### QUESTIONS TO ANSWER:
- a) In the article on big-box industrial transactions, give again the passage starting with "The Inland Empire" and going on through "solely e-commerce occupiers.".
- b) According to the article on big-box industrial transactions, what share of the Inland Empire's 2020 deals came from third-party logistics companies?

### READING PASSAGE:
_ _ _
Inland Empire First In Nation For Big-Box Industrial Transactions In 2020
While all areas of industrial did a brisk business in 2020, the big-box industrial facility — a warehouse or distribution center measuring 200K SF or more — was a standout, both nationally and locally.
The Inland Empire had transactions totaling 42.5M SF in 2020, the most of any market in North America, CBRE's 2020 North America Industrial Big Box report found. That number represents a 21% increase over 2019’s transaction numbers. Net absorption was up 40% from 2019 to 25.1M SF, and the average first-year taking rent was $6.56 per SF, 6.8% higher than in 2019, according to the report.
Demand in the IE was driven by third-party logistics companies, which accounted for 34.5% of the total deals in 2020, the report found. General retail and wholesale companies accounted for 28.8% of the deals, and 20.9% of lease transactions were solely e-commerce occupiers.
_ _ _
### PROVIDED MATERIAL:
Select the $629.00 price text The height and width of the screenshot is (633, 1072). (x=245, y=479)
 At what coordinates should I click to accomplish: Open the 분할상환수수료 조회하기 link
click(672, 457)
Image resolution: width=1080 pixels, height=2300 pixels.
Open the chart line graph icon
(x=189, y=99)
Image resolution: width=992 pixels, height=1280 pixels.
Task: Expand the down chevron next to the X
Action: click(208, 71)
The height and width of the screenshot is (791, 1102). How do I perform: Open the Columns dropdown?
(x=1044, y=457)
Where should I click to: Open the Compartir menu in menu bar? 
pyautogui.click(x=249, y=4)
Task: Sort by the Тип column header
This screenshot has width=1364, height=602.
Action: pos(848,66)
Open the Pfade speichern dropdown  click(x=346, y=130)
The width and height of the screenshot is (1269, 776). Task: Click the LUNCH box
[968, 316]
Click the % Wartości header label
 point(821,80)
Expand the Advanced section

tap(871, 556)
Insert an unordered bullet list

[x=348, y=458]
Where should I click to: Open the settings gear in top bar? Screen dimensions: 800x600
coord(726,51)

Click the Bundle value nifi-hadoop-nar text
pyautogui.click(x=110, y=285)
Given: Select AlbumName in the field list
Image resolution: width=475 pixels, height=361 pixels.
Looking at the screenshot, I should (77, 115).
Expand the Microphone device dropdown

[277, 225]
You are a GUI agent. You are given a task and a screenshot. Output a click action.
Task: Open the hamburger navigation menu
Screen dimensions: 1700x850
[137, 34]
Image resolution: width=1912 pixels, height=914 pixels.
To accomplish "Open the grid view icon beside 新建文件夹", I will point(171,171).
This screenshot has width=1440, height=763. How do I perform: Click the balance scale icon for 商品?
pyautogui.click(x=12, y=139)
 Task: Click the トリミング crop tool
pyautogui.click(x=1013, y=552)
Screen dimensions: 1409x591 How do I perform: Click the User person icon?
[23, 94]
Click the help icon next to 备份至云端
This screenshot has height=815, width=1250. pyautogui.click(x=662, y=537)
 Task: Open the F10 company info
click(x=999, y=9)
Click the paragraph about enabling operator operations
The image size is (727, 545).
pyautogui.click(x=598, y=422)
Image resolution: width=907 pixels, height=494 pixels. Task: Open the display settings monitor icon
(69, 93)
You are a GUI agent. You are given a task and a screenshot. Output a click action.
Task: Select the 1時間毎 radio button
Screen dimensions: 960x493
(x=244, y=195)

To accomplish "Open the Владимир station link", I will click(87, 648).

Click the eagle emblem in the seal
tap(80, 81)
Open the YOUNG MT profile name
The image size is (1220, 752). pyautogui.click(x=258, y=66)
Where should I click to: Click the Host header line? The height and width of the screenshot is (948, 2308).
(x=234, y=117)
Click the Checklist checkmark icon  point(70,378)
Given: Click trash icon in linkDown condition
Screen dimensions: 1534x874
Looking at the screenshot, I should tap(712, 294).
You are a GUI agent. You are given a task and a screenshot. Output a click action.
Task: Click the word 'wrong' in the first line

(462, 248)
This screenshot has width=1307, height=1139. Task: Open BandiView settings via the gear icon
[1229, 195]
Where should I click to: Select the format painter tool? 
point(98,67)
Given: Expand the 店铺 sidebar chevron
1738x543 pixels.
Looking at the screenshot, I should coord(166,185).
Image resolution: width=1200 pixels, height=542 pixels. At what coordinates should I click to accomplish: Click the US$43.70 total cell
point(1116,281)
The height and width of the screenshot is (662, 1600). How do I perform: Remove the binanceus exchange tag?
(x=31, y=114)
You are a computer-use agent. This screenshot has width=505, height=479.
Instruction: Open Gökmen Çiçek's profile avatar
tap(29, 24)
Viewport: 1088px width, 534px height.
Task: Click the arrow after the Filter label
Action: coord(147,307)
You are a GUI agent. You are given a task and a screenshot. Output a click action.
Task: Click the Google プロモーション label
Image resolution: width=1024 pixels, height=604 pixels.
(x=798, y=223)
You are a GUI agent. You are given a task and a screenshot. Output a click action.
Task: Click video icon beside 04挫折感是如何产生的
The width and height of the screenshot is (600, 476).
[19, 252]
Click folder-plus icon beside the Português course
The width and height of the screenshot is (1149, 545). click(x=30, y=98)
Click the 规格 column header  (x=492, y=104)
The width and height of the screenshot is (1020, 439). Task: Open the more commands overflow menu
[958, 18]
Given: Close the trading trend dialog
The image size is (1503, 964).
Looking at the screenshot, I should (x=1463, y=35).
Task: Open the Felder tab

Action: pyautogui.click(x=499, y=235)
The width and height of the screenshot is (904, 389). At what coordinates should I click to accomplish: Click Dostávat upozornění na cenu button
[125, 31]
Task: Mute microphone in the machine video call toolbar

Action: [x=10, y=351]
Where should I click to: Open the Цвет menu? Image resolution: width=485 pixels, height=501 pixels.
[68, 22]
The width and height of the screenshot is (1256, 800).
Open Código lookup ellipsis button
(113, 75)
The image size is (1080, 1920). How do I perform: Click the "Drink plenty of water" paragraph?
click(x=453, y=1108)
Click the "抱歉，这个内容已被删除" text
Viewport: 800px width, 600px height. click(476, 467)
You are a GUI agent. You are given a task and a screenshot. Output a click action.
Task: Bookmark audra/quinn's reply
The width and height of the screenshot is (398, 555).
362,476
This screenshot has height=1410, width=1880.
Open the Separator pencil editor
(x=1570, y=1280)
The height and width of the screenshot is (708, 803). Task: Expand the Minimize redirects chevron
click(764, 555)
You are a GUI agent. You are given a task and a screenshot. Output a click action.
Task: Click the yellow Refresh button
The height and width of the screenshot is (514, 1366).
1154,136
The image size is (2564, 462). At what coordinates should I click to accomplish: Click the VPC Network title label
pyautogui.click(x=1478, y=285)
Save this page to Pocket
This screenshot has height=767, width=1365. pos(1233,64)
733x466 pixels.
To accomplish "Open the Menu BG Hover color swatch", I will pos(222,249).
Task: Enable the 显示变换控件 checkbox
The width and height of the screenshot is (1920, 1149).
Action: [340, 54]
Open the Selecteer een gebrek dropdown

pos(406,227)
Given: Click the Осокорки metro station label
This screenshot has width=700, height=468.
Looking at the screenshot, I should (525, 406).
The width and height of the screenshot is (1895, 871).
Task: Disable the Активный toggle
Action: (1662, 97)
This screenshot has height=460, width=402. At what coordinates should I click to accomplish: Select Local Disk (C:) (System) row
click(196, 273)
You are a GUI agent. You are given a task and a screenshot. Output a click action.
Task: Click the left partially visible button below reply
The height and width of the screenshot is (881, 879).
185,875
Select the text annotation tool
_ _ _
### OUTPUTS FOR THE TASKS:
- a)
The Inland Empire had transactions totaling 42.5M SF in 2020, the most of any market in North America, CBRE's 2020 North America Industrial Big Box report found. That number represents a 21% increase over 2019’s transaction numbers. Net absorption was up 40% from 2019 to 25.1M SF, and the average first-year taking rent was $6.56 per SF, 6.8% higher than in 2019, according to the report.
Demand in the IE was driven by third-party logistics companies, which accounted for 34.5% of the total deals in 2020, the report found. General retail and wholesale companies accounted for 28.8% of the deals, and 20.9% of lease transactions were solely e-commerce occupiers.

- b) 34.5%